All Art is Autobiographical

For as long as I can remember, I have thought all art to be autobiographical.   Though all writing is not considered to be artistic, I think there’s an element of the writer that gets left on the page regardless of genre – a sweat that stains the composition leaving a distinct odor that had a bloodhound got a whiff she could track down the author.  So Donald M. Murray’s brief essay “All Writing Is Autobiographical” didn’t really blow my socks off.  In fact, I doubt it blew Murray’s socks off or those of his discourse community.  Its brevity alone may prove my point.  In using autobiographical tactics (historical reference, first-person narrative, and calling upon personal experience), I think Murray draws plenty of attention to the autobiographical nature of writing in order to back his claim.  I’ve always felt first-person narrative especially helps build a trusting bond between reader and writer, and Murray’s openness only works in his favor.  “My voice is the product of Scottish genes and a Yankee environment, of Baptist sermons and the newspaper city room, of all the language I have heard and spoken,” Murray eloquently states early in the essay, which I think is an honest enough revelation for me to trust him (67).  Explaining the “multiple contexts” from which he, and everyone writes from, Murray’s apparent validity increases.  He, in effect, gives us no reason not to trust him.

Corder says “our narratives are the evidence we have of ourselves and of our convictions.  Argument, then, is not something we make outside ourselves; argument is what we are” (415).  I think if we consider Corder’s words here it would be difficult to avoid projecting our life narratives or arguments onto any text…but then I think about technical or scientific writing and how that’s supposed to be autobiographical.

I know my friends in the sciences would say the main goal of scientific writing is to conceal the writer, which makes it hard to have an autobiographical nature.  My reply to them would be to read any abstract and try to tell me the author(s)’ agenda, ideology, or even attitude doesn’t occasionally shine through.  The title of a scientific report can even serve as evidence of an author(s)’ agenda.  For instance, a title like “Does Information Matter? The Effect of the Meth Project on Meth Use among Youths” implies a bit more about the author’s intent than “Medical Marijuana Laws, Traffic Fatalities, and Alcohol Consumption.”  Asking the question “Does information matter?” brings up the question, “Why ask that question in the first place unless it doesn’t?”  (Ironically, the researcher concludes that information regarding the Meth Project doesn’t matter…meth use among youth decreases with or without the information and the statistical significant effect of the Meth Project information is “indistinguishable from zero.”)

Though these scientific reports share the same author, D. Mark Anderson of Montana State’s Economics department, the “Medical Marijuana Laws…” paper was written with two co-writers, which may be why the title is more opaque, or less subjective, but that doesn’t mean it isn’t autobiographical.  It just means it’s less autobiographical.  So I guess that covers scientific writing, but what about technical writing?

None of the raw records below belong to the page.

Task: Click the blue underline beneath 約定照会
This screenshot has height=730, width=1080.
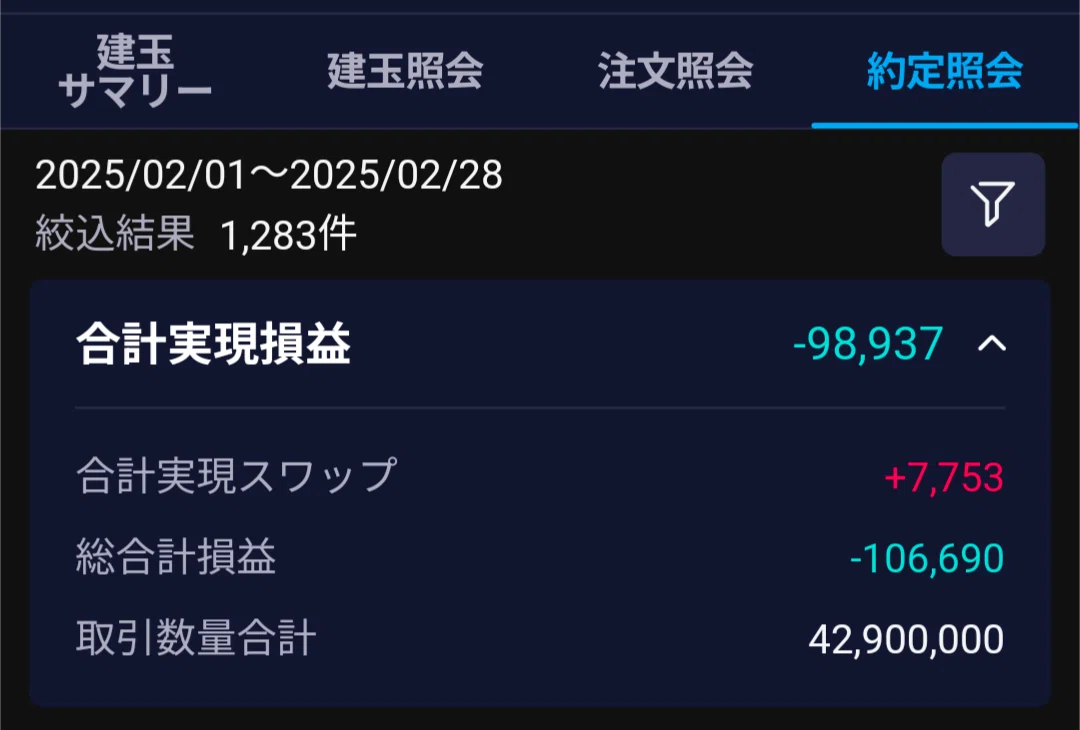Action: click(944, 125)
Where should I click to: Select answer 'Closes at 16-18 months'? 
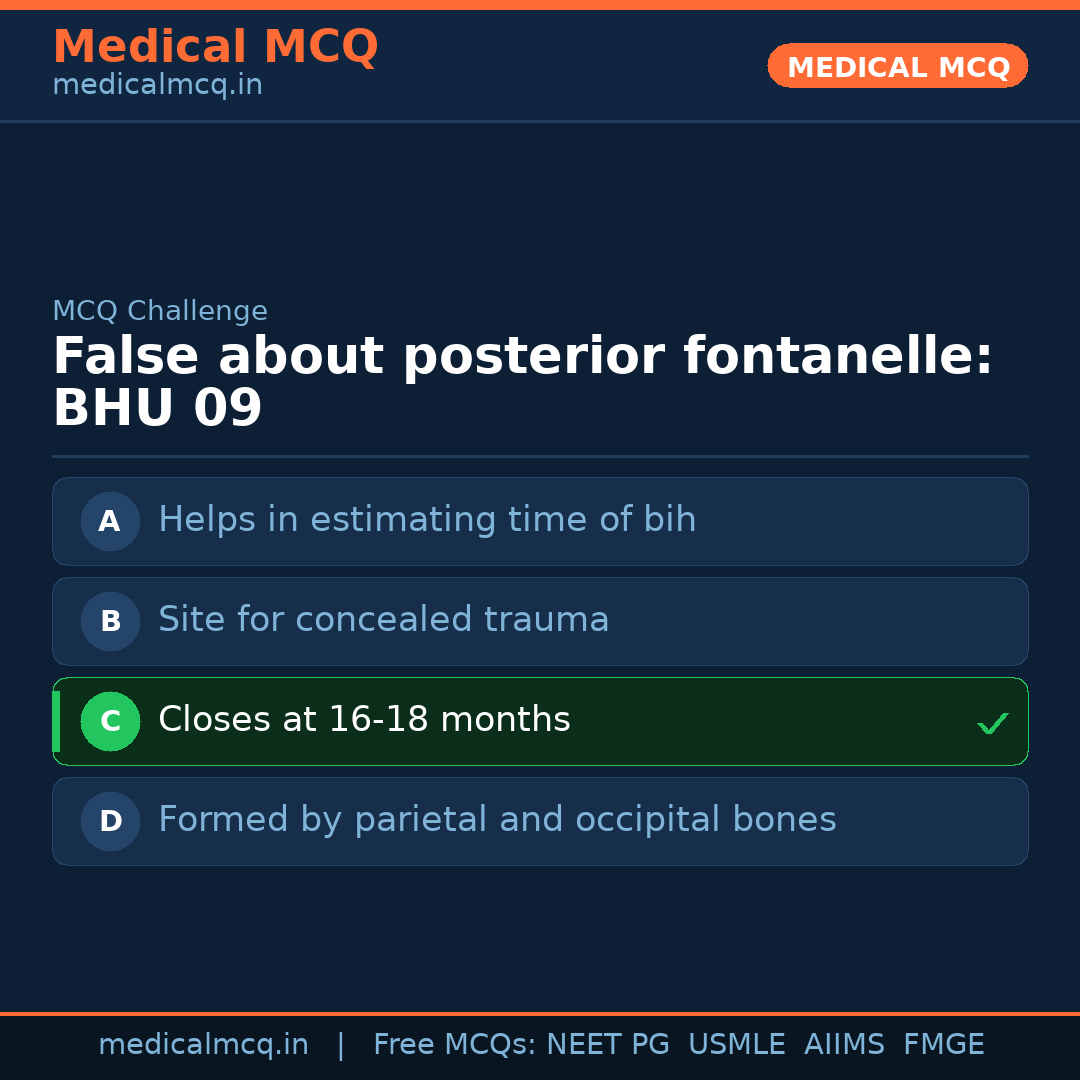(364, 720)
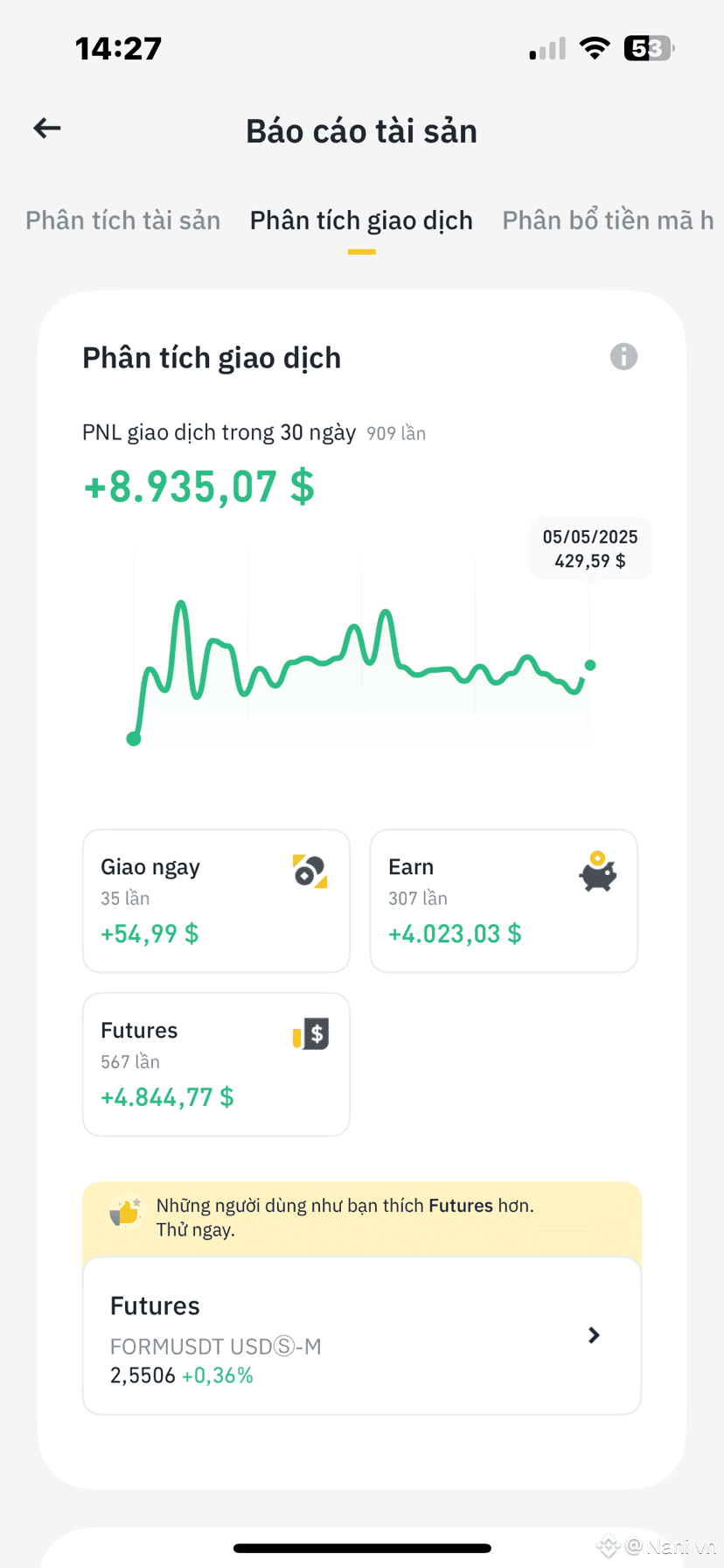Tap the thumbs-up recommendation icon
The width and height of the screenshot is (724, 1568).
tap(125, 1214)
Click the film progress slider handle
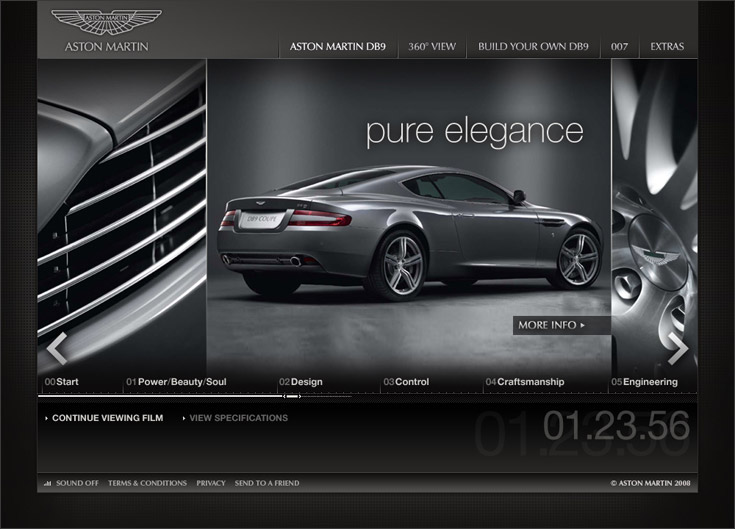Viewport: 735px width, 529px height. (292, 396)
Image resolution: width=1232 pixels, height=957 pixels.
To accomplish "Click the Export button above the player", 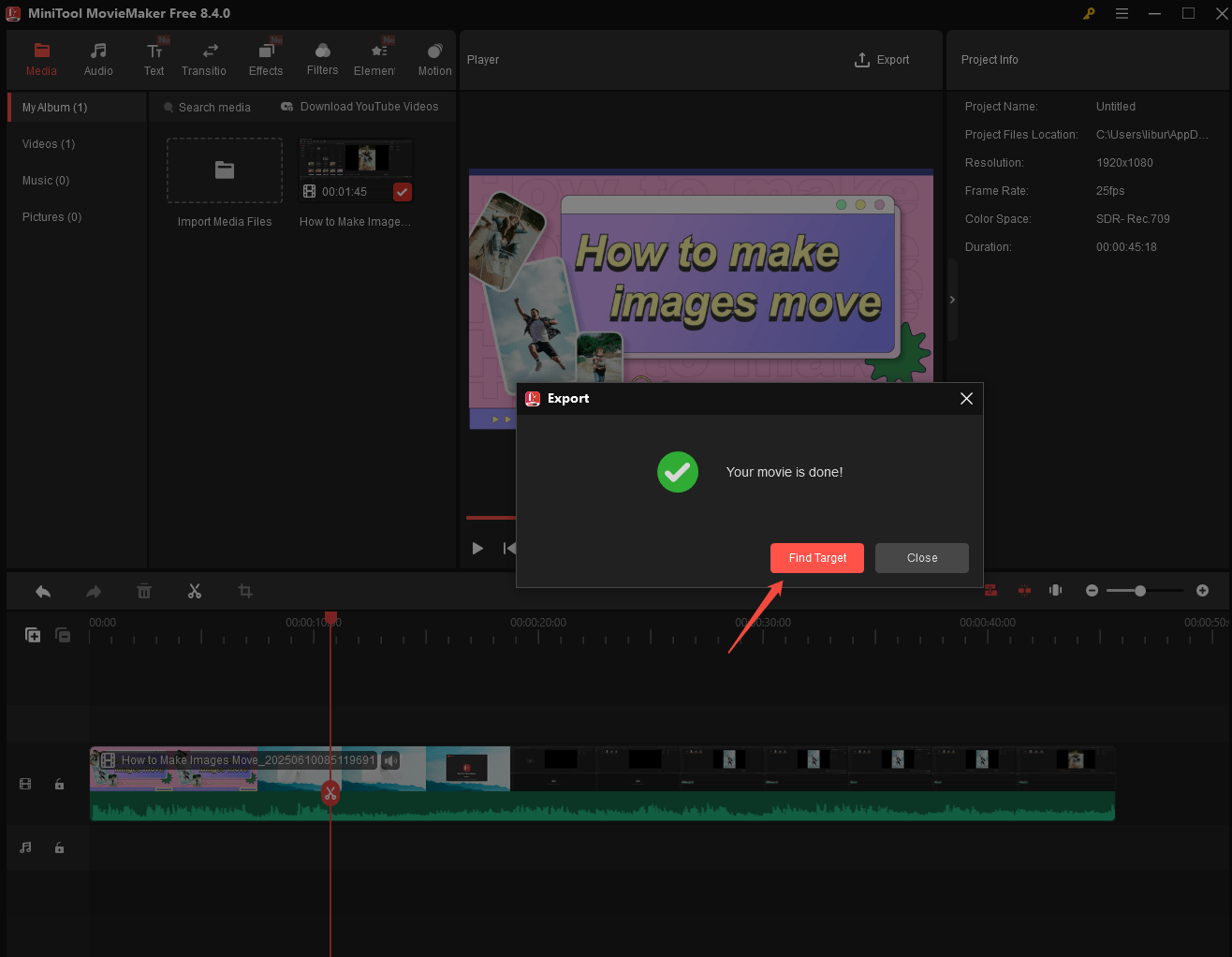I will [881, 59].
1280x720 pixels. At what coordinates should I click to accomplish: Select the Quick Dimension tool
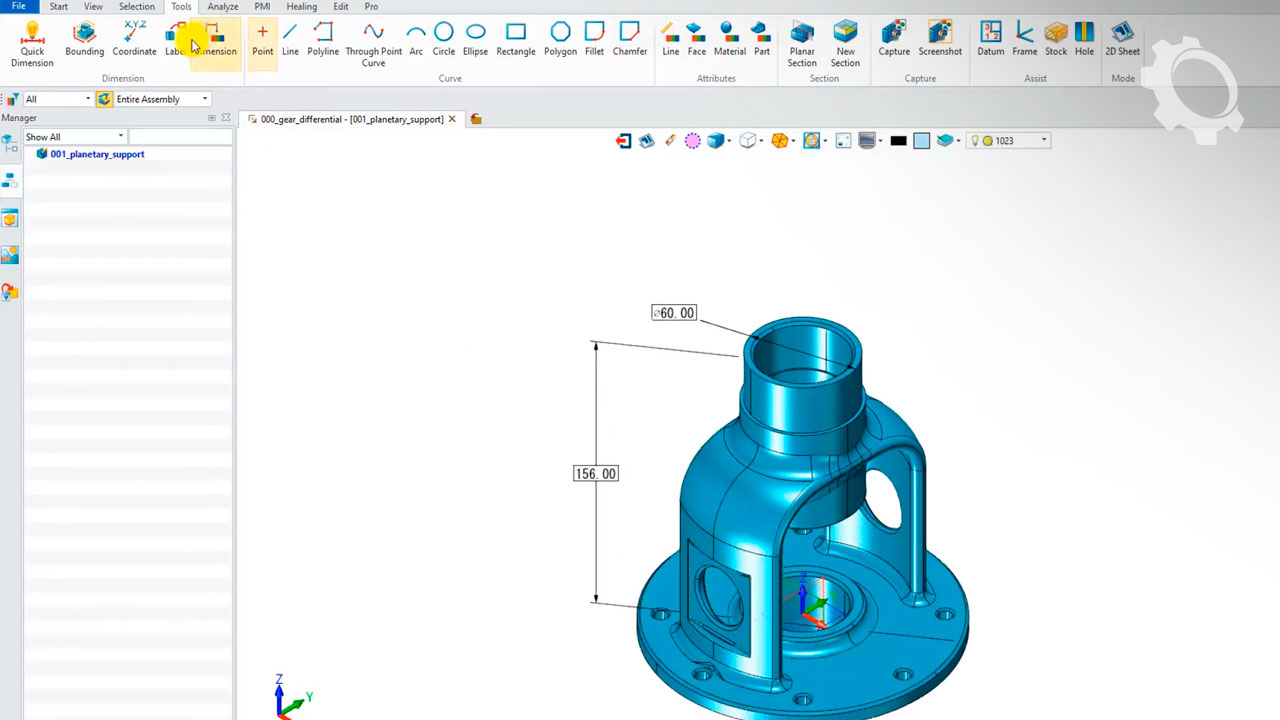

While reading Murray’s essay I couldn’t help but think of Zen and the Art of Motorcycle Maintenance and Robert Pirsig, who wrote technical manuals and step-by-step instructions, and how he jokes, “Assembly of Japanese bicycle require great peace of mind” (206).  His idea of injecting Quality into technical writing to make tasks easier or more enjoyable for readers makes a ton of sense to me.  I can’t recall how many times I’ve been turned off from directions simply because of the ineffectiveness of their form or confusing content.  I just don’t feel the writer wants anything to do with what I’m assembling, and it makes me lose interest in the assembly as well.  Pirsig goes on to say:

“At present we’re snowed under with an irrational expansion of blind data-gathering in the sciences because there’s no rational format for any understanding of scientific creativity.  At present we are also snowed under with a lot of stylishness in the arts – thin art – because there’s very little assimilation or extension into underlying form.  We have artists with no scientific knowledge and scientists with no artistic knowledge and both with no spiritual sense of gravity at all, and the results is not just bad, it is ghastly.  The time for real reunification of art and technology is really long overdue” (377).

Reading Anne Wysocki’s take on new media makes me optimistic for this reunification.  I truly think new media modes will allow for art and technology to stand together in harmonious texts.  I think the Web has already played a large role in improving technical writing by allowing for more artistic modes and methods to present instructions or data.  Drawing on Feenberg’s “acquisition of craft,” Wysocki connects with Pirsig on a Zen-like level.  “This notion of craft contains a particular sense of relationships among the maker of an object, the thing made, the users of the object, and the social context in which the object is made.  Under Feenberg’s conception, when someone makes an object that is both separate from her but that shows how she can use the tools and materials and techniques of her time, then she can see a possible self – a self positioned and working within the wide material conditions of her world, even shaping that world – in that object” (Writing New Media, 21).  If this “acquisition of craft” doesn’t scream Pirsig’s Quality I must be deaf.  It all goes back to giving a damn, doing things with care, and loving what you do.  This “self positioned and working within the wide material conditions of her world” is the autobiographical.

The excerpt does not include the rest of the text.